• PROBLEM TO SOLVE
Omit the pictures. Transcribe exactly the lines below, from the one with "Task: Toggle 10x Leverage series legend" up to and including the last.

(Collected data entries)
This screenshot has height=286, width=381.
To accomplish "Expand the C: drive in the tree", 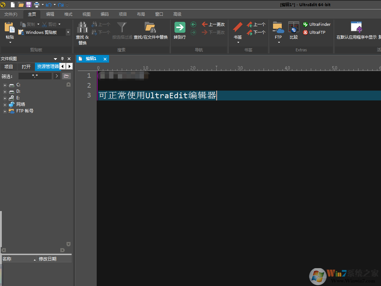I will point(4,84).
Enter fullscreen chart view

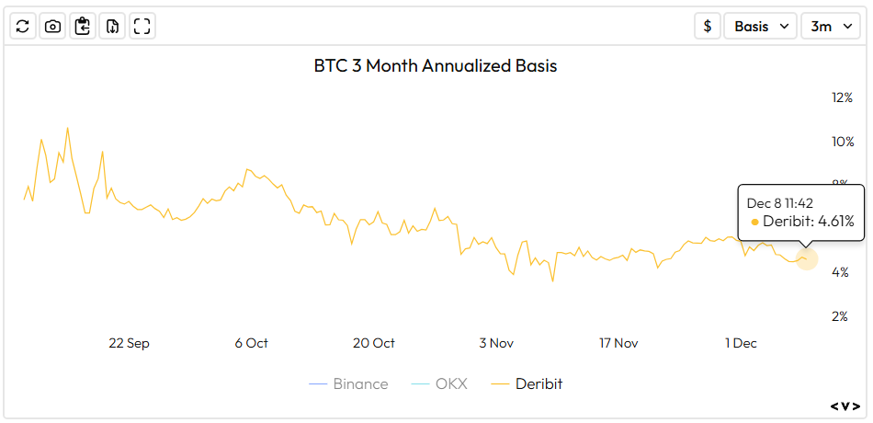coord(142,26)
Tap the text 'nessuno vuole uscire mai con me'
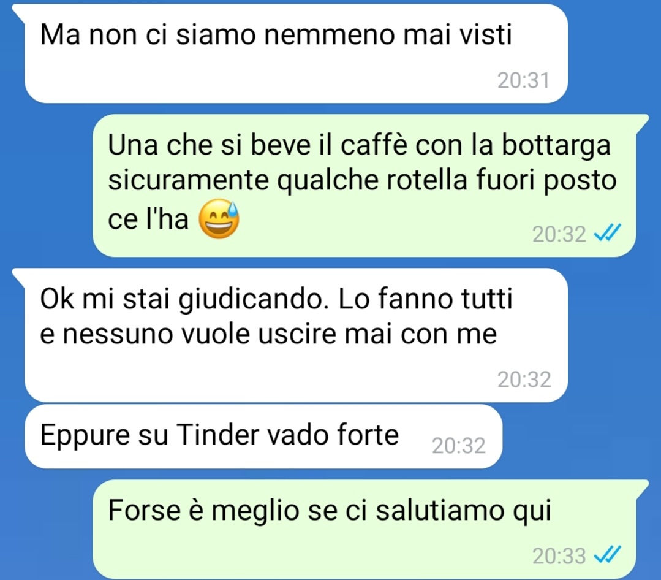The image size is (661, 580). click(280, 334)
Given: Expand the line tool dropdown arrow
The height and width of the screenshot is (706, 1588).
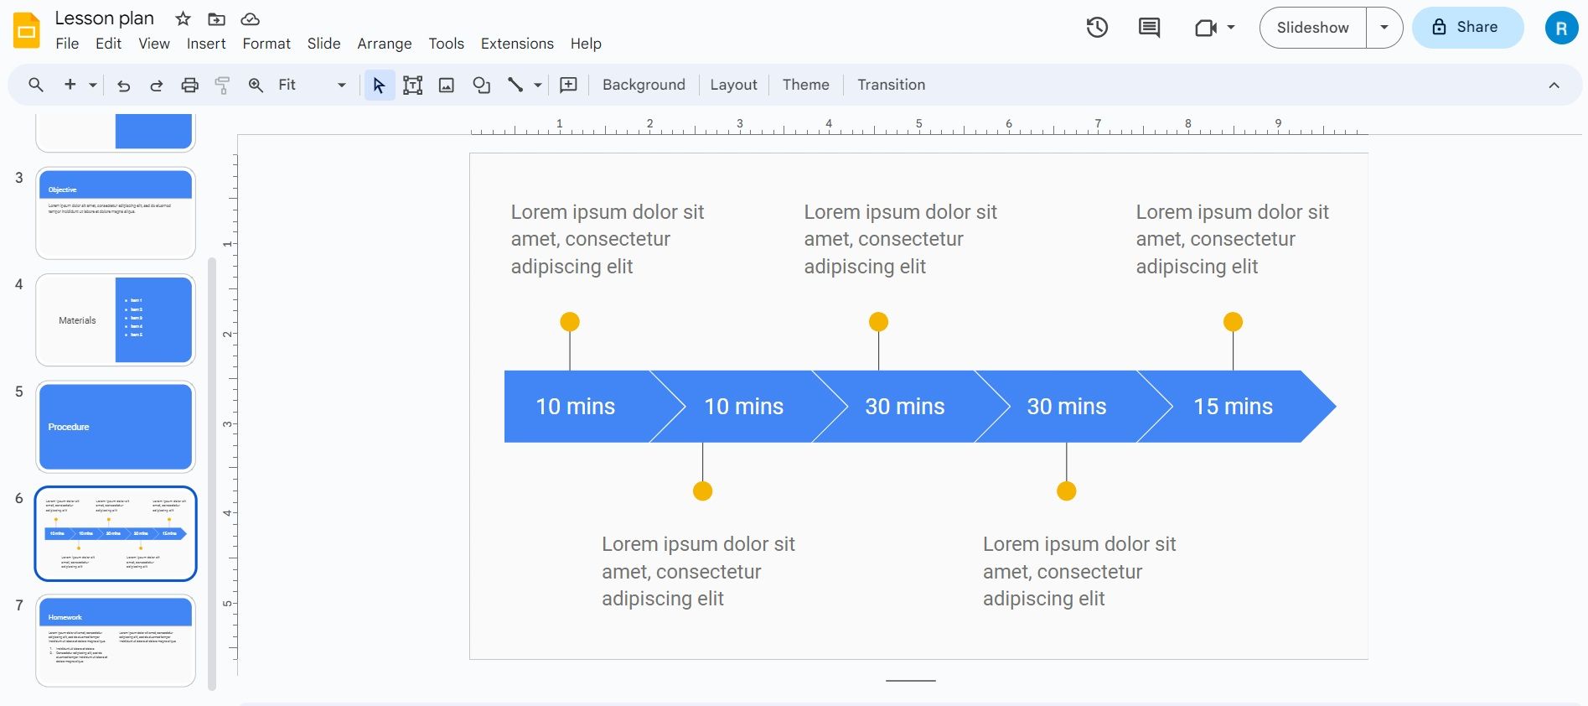Looking at the screenshot, I should coord(538,85).
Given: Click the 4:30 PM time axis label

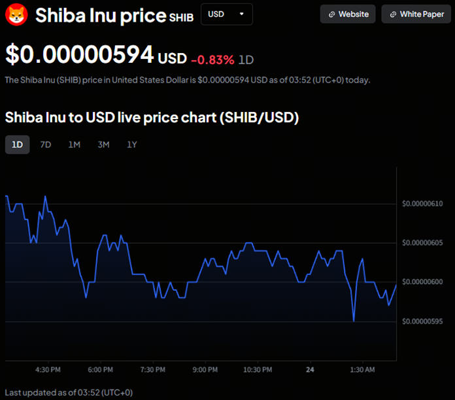Looking at the screenshot, I should point(48,370).
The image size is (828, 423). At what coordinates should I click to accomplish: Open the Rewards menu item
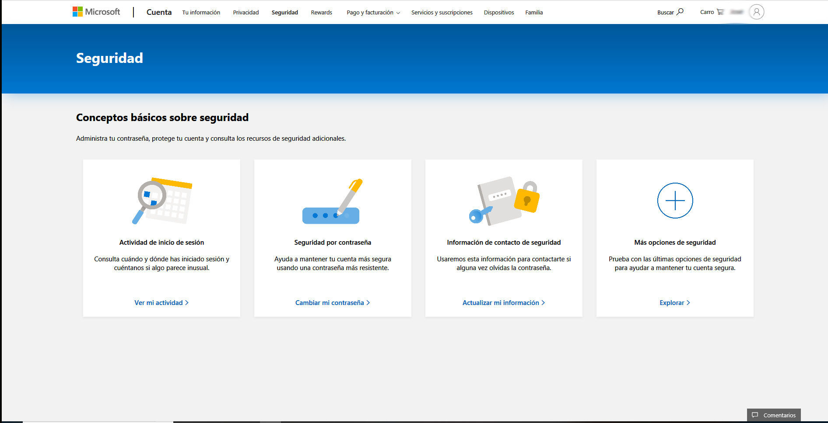click(321, 13)
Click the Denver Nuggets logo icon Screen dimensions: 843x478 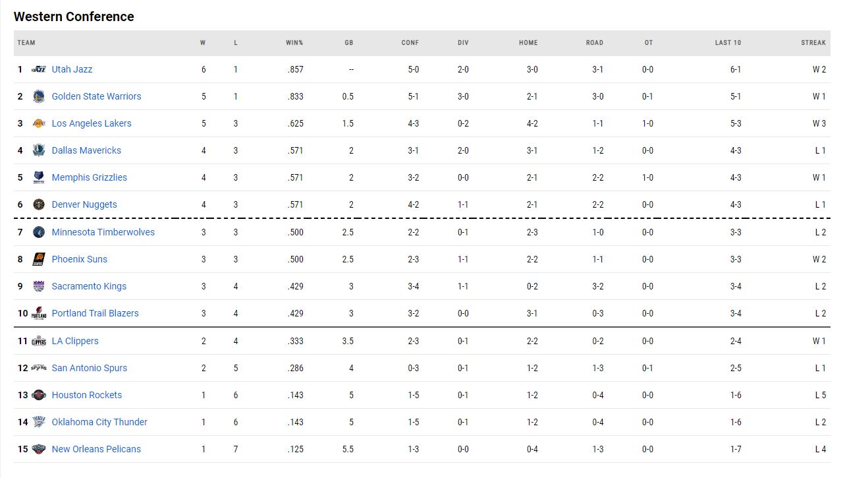[39, 204]
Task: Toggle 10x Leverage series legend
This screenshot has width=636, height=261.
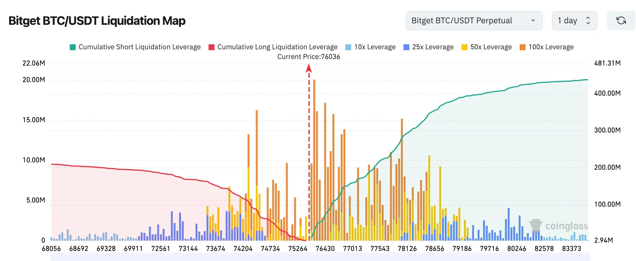Action: point(370,47)
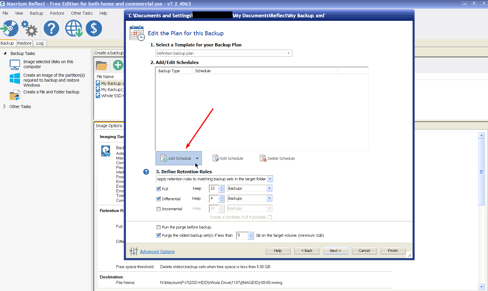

• RESULT OF THE TASK
Task: Toggle 10x Leverage series legend
This screenshot has width=636, height=261.
Action: point(370,47)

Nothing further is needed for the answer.